As soon as Simon finished his course, London beckoned, along with a job at five-star hotel The Lanesborough under Paul Gayler, where he stayed for three and a half years. At the time it was the most expensive hotel in the city and that was reflected in the standards in the kitchen. It’s an experience Simon partly credits for his constant drive for perfection. “It was drilled into me from the age of 17. In a hotel like that everything has to be perfect all of the time, nothing else is acceptable.”

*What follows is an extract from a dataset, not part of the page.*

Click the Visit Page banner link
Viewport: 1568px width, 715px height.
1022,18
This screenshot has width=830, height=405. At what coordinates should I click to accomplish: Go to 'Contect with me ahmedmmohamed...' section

Perfection isn’t, however, how Simon describes his next job after the Lanesborough – working for Gordon Ramsay at Aubergine. “It was really difficult. Gordon was fairly unheard of then, he’d finished his first book but it hadn’t yet been published, and his first television series hadn’t aired. The restaurant had one Michelin star when I started and got its second while I was there.”

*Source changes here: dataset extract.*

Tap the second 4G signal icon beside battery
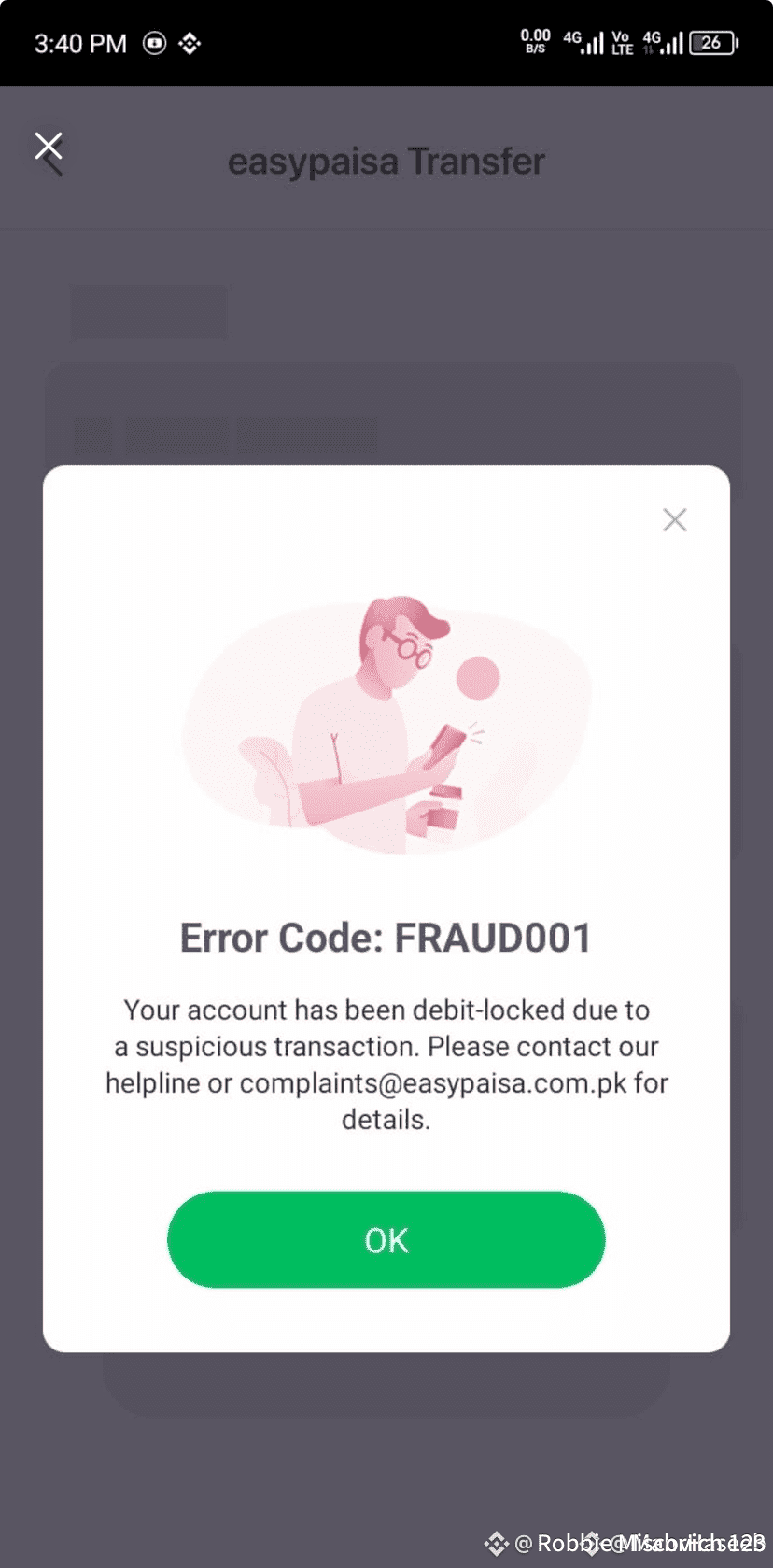The width and height of the screenshot is (773, 1568). (x=663, y=43)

“Everyone asks if all the drama is really set up for the cameras. Absolutely not – things were actually calmer and nicer when film crews were in there recording. Those were the easy days! The whole experience was just insane.”
Simon stayed at Aubergine for almost a year, but doesn’t look back at the experience with much affection. “I used to sit on the wall opposite the restaurant at 5.30 in the morning and just look at it and think should I go in? Should I not? I’d force myself to go inside and do another day. Unfortunately I didn’t even learn that much from it. I can’t remember any of the recipes or dishes. Every day you were just really doing what you could to not get in trouble and not get noticed and recognised. It wasn’t a kitchen where you wanted to stand out.”
But Simon was someone who wanted to stand out for the right reasons, and his next move proved far more successful when he headed to work for Marco Pierre White. “That was a lot better and I learned much more from that experience. The head chef really took me under his wing which was just what I needed at that time. It was a long time ago but some of the methods I learned there I still use today. Obviously things have moved on but some of the recipes still work, the parfaits and dishes like that are still outstanding.”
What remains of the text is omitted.